目的 → チャーリー・ワッツを回想する本文で、ミック・ジャガーはワッツがバンドにどのような別の感性をもたらしたと語っているか。

本文 →
__________________________________________________

ローリング・ストーンズ(The Rolling Stones)は、最新ツアーを前にインタビューに応じ、
チャーリー・ワッツ(Charlie Watts)を回想。バンドの今後についても語っています。音楽ジャーナリストのデヴィッド・フリックが行ったこのインタビューは、Variety誌などで公開されています。
ミック・ジャガー(Mick Jagger)はワッツの才能について、友人であり長年のバンドメンバーであった彼がローリング・ストーンズに加わったことで、バンドにさらなる深みが加わったと語りました。
「チャーリーは、ジャズ・タッチという別の感性をもたらした。そして、彼はあまりヘヴィな演奏をしなかった。時々、俺が彼を怒らせれば、彼はそうするだろう。彼を怒らせることでしか、ヘヴィな演奏をさせることはできなかった」
「チャーリーは場所によっては、かなり繊細なシンバルワークができる。そして、俺の(ヴォーカルの)リフに合わせて、観客と一緒に演奏することができるんだ。シンガーであれば、ドラマーとの関係は、ダンスのようなもので、ヴォーカルだけでなく身体的にも行っているアクセントが重要なんだ」
ミックはまた、ワッツとの特別な思い出があるかどうかを聞かれ、次のように答えています。

__________________________________________________

抽出資料 →
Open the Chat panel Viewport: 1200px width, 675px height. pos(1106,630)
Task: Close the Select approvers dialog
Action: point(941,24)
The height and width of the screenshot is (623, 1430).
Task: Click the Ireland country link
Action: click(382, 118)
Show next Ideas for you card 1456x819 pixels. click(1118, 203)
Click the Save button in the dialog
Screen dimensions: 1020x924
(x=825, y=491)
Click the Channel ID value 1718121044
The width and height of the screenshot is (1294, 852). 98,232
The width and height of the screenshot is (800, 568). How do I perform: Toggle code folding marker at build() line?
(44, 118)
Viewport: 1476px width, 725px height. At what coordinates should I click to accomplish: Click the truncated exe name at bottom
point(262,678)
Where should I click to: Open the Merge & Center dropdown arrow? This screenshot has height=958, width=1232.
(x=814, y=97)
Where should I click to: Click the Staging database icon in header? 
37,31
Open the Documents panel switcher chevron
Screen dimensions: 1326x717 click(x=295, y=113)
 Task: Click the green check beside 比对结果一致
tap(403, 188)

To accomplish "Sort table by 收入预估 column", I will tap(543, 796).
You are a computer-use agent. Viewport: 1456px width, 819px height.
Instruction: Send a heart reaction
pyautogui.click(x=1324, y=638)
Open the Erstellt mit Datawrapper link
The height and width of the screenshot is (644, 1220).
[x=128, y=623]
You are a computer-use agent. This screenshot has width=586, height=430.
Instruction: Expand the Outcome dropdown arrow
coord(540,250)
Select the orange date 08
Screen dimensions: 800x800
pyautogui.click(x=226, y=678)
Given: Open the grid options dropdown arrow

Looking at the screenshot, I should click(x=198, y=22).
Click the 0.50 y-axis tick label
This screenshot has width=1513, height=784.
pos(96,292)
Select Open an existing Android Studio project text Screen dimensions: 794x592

__________________________________________________

回答 → ジャズ・タッチという感性。